My experience with other european countries is not much different either in terms of the process, likeprevious residence addresses, people you live with or similar info they have on you, most of which is not very private. Or a witness to testify which actually is the easiest. That's nothing that would have prevented a case like this on its own, without further investigations.
stanac
In my country first government issued id is done in the presence of a parent/guardian at the age between 16 and 18. Police before issuing the id will take your fingerprints and you can replace id (if stolen, lost, expired) with a fingerprint only. No questions and no witnesses necessary.
Jolter
Well, it’s not mandatory to take out a passport or ID card anywhere that I’m aware. And perhaps a photo ID database would have been as far as I’d be willing to stretch when it comes to storing biometrics.
But you do realize that even the government of each state does not know who lives at what address? The only exception being around the time of each census.
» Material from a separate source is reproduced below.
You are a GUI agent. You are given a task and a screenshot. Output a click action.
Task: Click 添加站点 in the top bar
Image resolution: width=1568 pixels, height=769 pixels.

It’s a miracle people can get their mail in the US (and I know a whole neighborhood on Hawaii that can’t!)
rtkwe
> It’s a miracle people can get their mail in the US (and I know a whole neighborhood on Hawaii that can’t!)
Only when you look at it as sending to a person. Really what you do is send it to an address the post office doesn't get a damn what you put above the street address, they just deliver it to the specified location.
rtkwe
Where has actually solved identity theft? I'm not aware of any country where it's impossible.
gunian
anyone know why the guy couldn't use his own identity?
when i first saw this i thought maybe it was immigration etc but seemed like both are americans of european descent the US is usually amenable
rtkwe
> Mr. Woods was held without bail on charges that he had illegally tried to gain access to bank accounts that Mr. Keirans had opened in Mr. Woods’s name.
Then
> Prosecutors in Los Angeles asked the judge to order Mr. Woods not to use his name.
because as far as the court and the prosecutors had deigned to investigate Mr. Woods was in fact the identity thief.
> He was consistent and clear when he talked about his identity in California courtrooms as he tried to fight the charges on the grounds that he really was the man whose name he was accused of stealing. But Mr. Woods made other remarks that seemed to amplify the doubts. In court appearances, transcripts show, he would sometimes interrupt the judge, talk about historical figures or assert that he had tried to warn the F.B.I. in advance of the Sept. 11 attacks.
I wonder how many people are telling the truth about something, and aren't taken seriously because they're problematic about something else.